> Raw data:
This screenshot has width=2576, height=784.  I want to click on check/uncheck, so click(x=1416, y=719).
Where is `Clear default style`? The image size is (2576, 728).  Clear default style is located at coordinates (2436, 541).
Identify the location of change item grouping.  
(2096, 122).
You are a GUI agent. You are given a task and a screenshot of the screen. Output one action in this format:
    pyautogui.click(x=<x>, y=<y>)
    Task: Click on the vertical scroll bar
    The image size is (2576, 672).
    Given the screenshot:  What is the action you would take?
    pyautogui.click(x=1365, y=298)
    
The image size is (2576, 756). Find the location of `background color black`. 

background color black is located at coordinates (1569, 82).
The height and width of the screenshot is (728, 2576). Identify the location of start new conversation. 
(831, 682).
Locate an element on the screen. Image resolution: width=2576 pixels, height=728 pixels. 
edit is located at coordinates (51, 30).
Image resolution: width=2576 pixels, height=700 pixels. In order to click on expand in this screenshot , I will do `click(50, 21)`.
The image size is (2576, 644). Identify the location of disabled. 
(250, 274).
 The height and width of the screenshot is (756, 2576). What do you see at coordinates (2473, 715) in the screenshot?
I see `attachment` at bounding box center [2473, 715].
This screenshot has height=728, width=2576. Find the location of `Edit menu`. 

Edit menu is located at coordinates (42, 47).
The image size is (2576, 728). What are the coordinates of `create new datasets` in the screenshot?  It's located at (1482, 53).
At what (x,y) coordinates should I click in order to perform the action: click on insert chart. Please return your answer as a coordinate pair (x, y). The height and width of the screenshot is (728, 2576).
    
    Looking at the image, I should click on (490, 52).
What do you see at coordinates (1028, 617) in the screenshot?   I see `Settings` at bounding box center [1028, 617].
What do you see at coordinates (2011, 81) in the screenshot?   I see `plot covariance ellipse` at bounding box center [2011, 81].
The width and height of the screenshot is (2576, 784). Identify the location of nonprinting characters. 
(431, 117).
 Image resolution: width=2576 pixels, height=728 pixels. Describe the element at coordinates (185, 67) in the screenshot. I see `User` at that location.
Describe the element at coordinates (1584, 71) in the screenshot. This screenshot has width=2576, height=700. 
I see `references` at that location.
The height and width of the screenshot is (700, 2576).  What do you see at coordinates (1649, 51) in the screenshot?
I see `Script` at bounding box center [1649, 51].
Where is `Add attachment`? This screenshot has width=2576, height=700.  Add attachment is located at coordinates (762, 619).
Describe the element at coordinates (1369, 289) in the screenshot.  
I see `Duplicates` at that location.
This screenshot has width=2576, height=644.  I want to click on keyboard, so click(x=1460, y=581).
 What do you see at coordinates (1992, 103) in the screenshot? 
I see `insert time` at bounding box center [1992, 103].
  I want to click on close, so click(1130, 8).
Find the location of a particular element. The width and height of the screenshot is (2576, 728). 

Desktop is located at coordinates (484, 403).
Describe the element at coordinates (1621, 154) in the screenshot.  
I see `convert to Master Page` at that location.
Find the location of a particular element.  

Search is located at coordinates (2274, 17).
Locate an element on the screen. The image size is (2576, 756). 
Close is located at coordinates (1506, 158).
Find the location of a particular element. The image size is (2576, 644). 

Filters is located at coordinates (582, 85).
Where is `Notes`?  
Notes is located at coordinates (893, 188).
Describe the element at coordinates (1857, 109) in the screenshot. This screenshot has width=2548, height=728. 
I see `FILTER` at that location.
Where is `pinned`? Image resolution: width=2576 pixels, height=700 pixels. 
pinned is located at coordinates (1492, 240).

> Written problem:
Copy out verbatim the lines of the items above, from the line containing "coordinates (762, 619)." through the line containing "This screenshot has width=2576, height=644.", including both of those lines.

> Exercise result:
Where is `Add attachment`? This screenshot has width=2576, height=700.  Add attachment is located at coordinates (762, 619).
Describe the element at coordinates (1369, 289) in the screenshot.  
I see `Duplicates` at that location.
This screenshot has width=2576, height=644.  I want to click on keyboard, so click(x=1460, y=581).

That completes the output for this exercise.